しかもこの女性はその化け狸の中でも頭1つ抜けた力を感じられる。
単純な力ではもちろん敵わず、境界の力を用いようとも単純な力量差で消滅させる事もできないだろう。
「――娘御、わしはこの家に住む者とは旧友なんじゃ。危害を加える事などせん」
「……………」
「はぁ……言って聞かぬ阿呆じゃな。ならば――」
女性の瞳が、険しくなる。
同時に強大な妖力も本格的に溢れ始め――しかし、すぐさま引っ込んでしまった。
「――おい“マミ”、何してんだお前」
「先に喧嘩を売ってきたのはこの小娘じゃ。龍哉」
緊迫した空気が霧散し、それと同時に龍哉と龍人が場に姿を現す。
どうやら狩りを終えて帰ってきたようだ、2人はそれぞれ猪や妖怪魚を背負っている。
「あ……“マミゾウ”ばあちゃん!!」
「おおっ、龍人。
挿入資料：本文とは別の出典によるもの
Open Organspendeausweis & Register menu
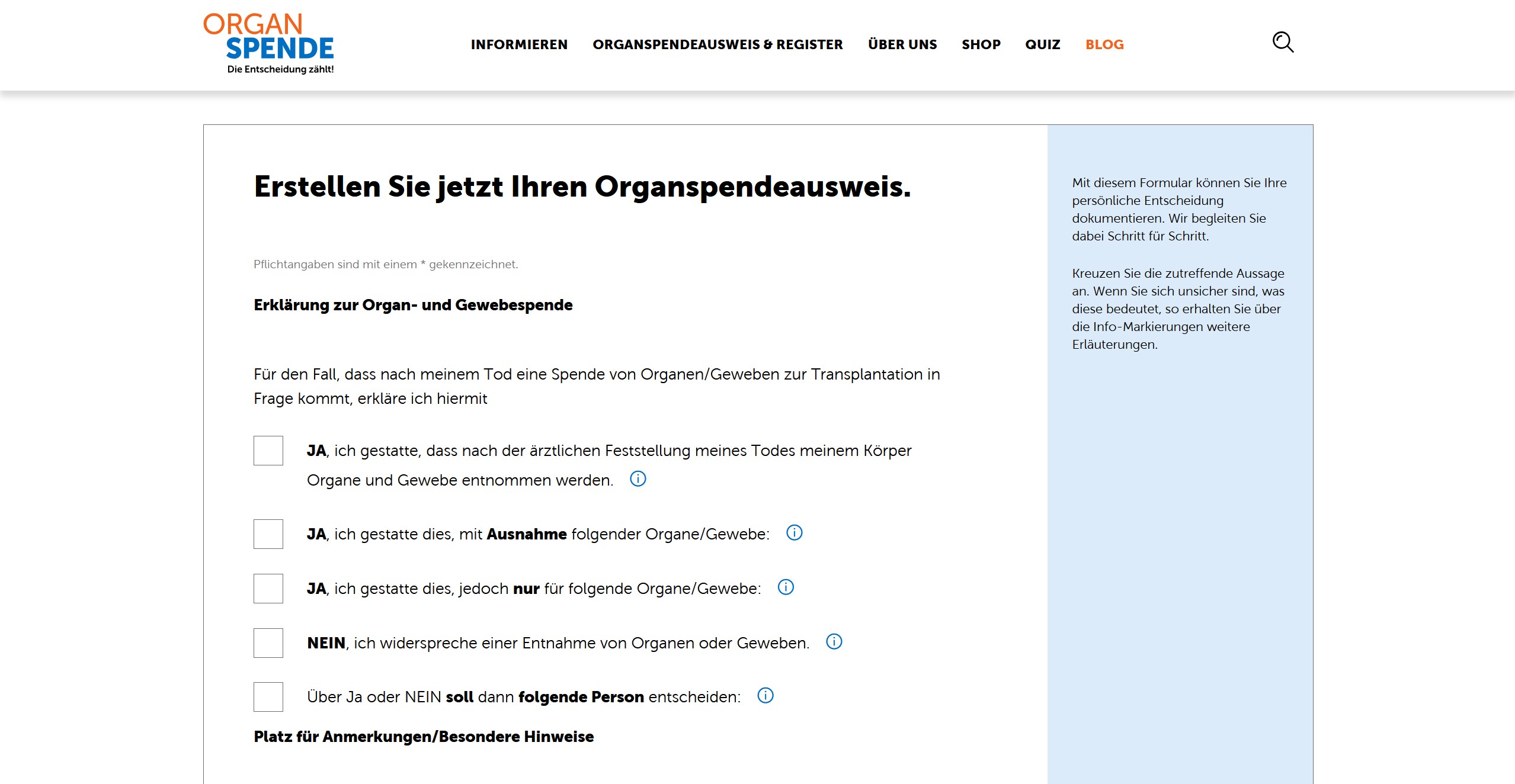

お主また大きくなったのう!」
「うぶっ……」
嬉しそうに微笑みながら、龍人をギュッと抱きしめるマミゾウと呼ばれた女性。
彼女の豊かな胸の中に顔を埋められ、龍人は苦しそうに手足をバタバタさせている。
しかしそれに気づかないのか、マミゾウは尚も龍人を抱きしめ続けており、苦しそうな龍人を見ていられず紫が間に割って入った。
「ちょっと、苦しがっているわよ!」
「おおっ? こりゃ失礼、久しぶりに会ったものじゃからついな」
「ぷはっ……」
「また一段と色男になったのう龍人や。わしは嬉しいぞ」
「当たり前だよ。俺はいつかとうちゃんやばあちゃんより強くなるんだから!」
「それは頼もしいの。じゃが……まだまだ未熟、もっと腕を磨け」
わしわしと少々乱暴に龍人の頭を撫で回すマミゾウ。
だが龍人は嫌がるどころか嬉しそうに頬を綻ばせ、2人の間には穏かな雰囲気が流れていた。
「…………」
どうやら自分の勘違いだったようだ、自らの浅はかさを自覚し紫の顔が僅かに赤く染まる。
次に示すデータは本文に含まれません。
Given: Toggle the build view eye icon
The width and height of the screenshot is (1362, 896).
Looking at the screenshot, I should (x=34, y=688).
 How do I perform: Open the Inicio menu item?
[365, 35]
この2人のやりとりを見ればマミゾウの言った事は真実だとわかる、だけど……紫は少しだけ、マミゾウが気に入らないと思ってしまった。
理由は彼女にもわからない、わからないが……無礼な態度に対する謝罪はしなければ。
「……悪かったわ。疑ったりして」
「よいよい。わしは気にしておらんから簡単に頭を下げるな、弱みを見せては自分の首を絞める事になるぞ?」
「ご忠告、痛み入るわね……」
ああ、やはり目の前の化け狸は気に入らないと紫は改めて思った。
マミゾウは間違いなく大妖怪と呼ばれる程の力を持つ妖怪だ、それは認めよう。
しかし、自分をまるで何の力もない童女のような扱いで接するその態度は、腹立たしい。
とはいえ龍人達の知り合いに噛み付くつもりはない、なので紫はその苛立ちを内側で収める事にした。
「おいマミ、お前何しに来たんだ?」
「何しに来た、とは辛辣な物言いじゃな龍哉。せっかく極上の酒を土産として持ってきてやったというのに。
お前がそのような態度では、この酒はわしだけで楽しもうかの」
「悪かった悪かった。けどいきなり何も言わずに現れたから気になっただけだ」
「久しぶりに龍人の顔が見たくなったんじゃ。それと……お主に訊きたい事もある」
「…………」
「………?」
違和感が、紫の中に生まれる。
マミゾウの表情は先程と変わらず飄々としたものだ。
しかし、話しかけられた龍哉の表情が僅かに強張った事に気づいたため、違和感に気がついた。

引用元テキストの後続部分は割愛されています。